Three Missouri WWII veterans, and three D-Day Vets will be honored next week at the National Churchill Museum on the 75th anniversary of D-Day. The three highly decorated veterans over the age of 90, and a 99-year-old former bomber pilot from Michigan will be saluted on June 6th, the anniversary of the day they stormed the beaches of Normandy.
Of the four World War II veterans to be saluted, three were among the 106,000 Allied forces from the United States, Great Britain, Canada, and other Allied countries who were engaged in battle on or over the five beaches code-named “Utah,” “Omaha,” “Gold,” “Juno” and “Sword” in Normandy, France, on D-Day, June 6, 1944. Other Allies who took part in D-Day operations were Australia, Belgium, Czechoslovakia, France, Greece, New Zealand, the Netherlands, Norway, and Poland.
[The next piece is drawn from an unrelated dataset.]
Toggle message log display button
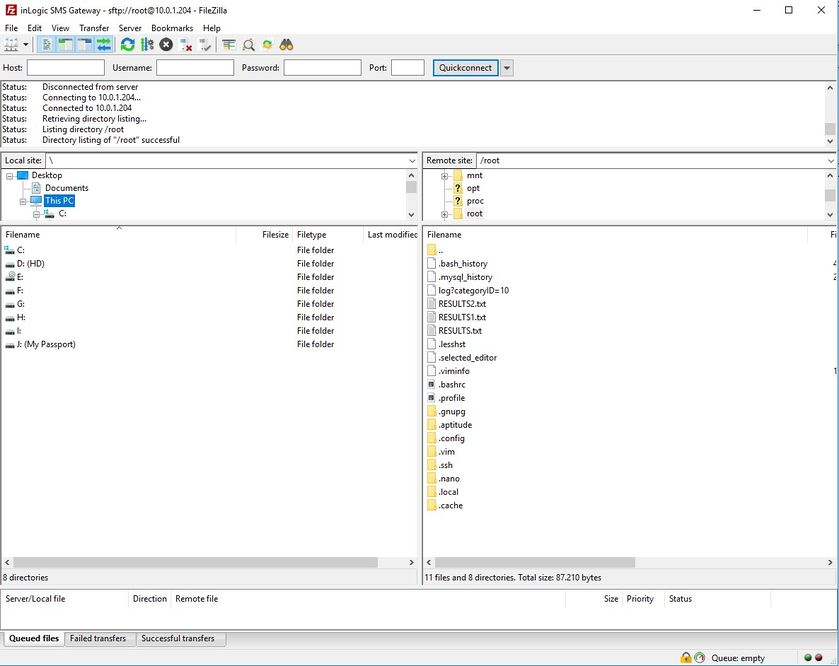The width and height of the screenshot is (839, 666). 45,45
Dubbed “Operation Overlord,” the invasion of Normandy – the largest seaborne invasion in history – was planned by President Franklin D. Roosevelt and British Prime Minister Winston S. Churchill, and conducted under the leadership of Supreme Allied Commander General Dwight D. Eisenhower.
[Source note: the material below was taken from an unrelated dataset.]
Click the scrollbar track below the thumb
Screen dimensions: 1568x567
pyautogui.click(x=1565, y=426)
D-Day marked a decisive turning point in WWII and changed the course of history because the invasion helped liberate France from the Nazis, and less than a year later, on May 7, 1945, Germany surrendered.
The four veterans, representing D-Day troops and other WWII GIs are:
- James Dale “Jim” Feltz Sr., 94, of St. Peters, MO, is a highly decorated U.S. Navy veteran who served aboard the USS Plunkett, assisting convoys in the North Atlantic; participated in the invasion of North Africa, the axis boot of Sicily, and the Battle of Anzio; screened transports off Omaha Beach on D-Day; aided in the shore bombardment at Cherbourg, France; and, later landed in Japan with the first occupation troops.
- Claude Brauer Friend, 93, of Luebbering, in Franklin County, MO, is a highly decorated Purple Heart recipient who served in the U.S. Army as a member of the 23rd Infantry Regiment, 2ndInfantry Division, Heavy Weapons Company H, who was sent to Normandy Beach as one of the first of the invasion forces on June 6th, 1944. His unit fought their way across France through the summer and fall, crossed into Belgium, and courageously fought in the Battle of the Bulge in December 1944 and January 1945, the last major German offensive on the Western Front during WWII.
- Richard Toshio “Dick” Henmi, 95, of Webster Groves, MO, is WWII officer who escorted 1,400 German POWs back to Germany on a ship and by train during WWII. He was later assigned as a member of General Dwight D. Eisenhower’s division to Karlsruhe, in Munich, where he was responsible for guarding trains and railroad yards in the southern part of Germany and Austria, and guarded shipments into Switzerland and Italy.
- Morton E. Harris, 98, of Detroit, MI, is a Churchill Fellow and a highly decorated U.S. Army Air Force veteran who successfully completed more than 33 combat missions over occupied Europe, was shot down by enemy fire twice, successfully delivered arms to French freedom fighters who fought in support of the Allied troops, struck coastal defenses and communications networks, flew two early morning sorties during the D-Day invasion of Normandy to attack enemy strongholds at Caen, was a squadron commander in the 95th Bomber Group of the 8th Air Force, and, later flew the first U.S. military mission to Berlin, headquarters of the German military.
The commemoration ceremony will include selected readings by Churchill, Eisenhower and Roosevelt, and letters from those who landed on the beaches of Normandy on D-Day.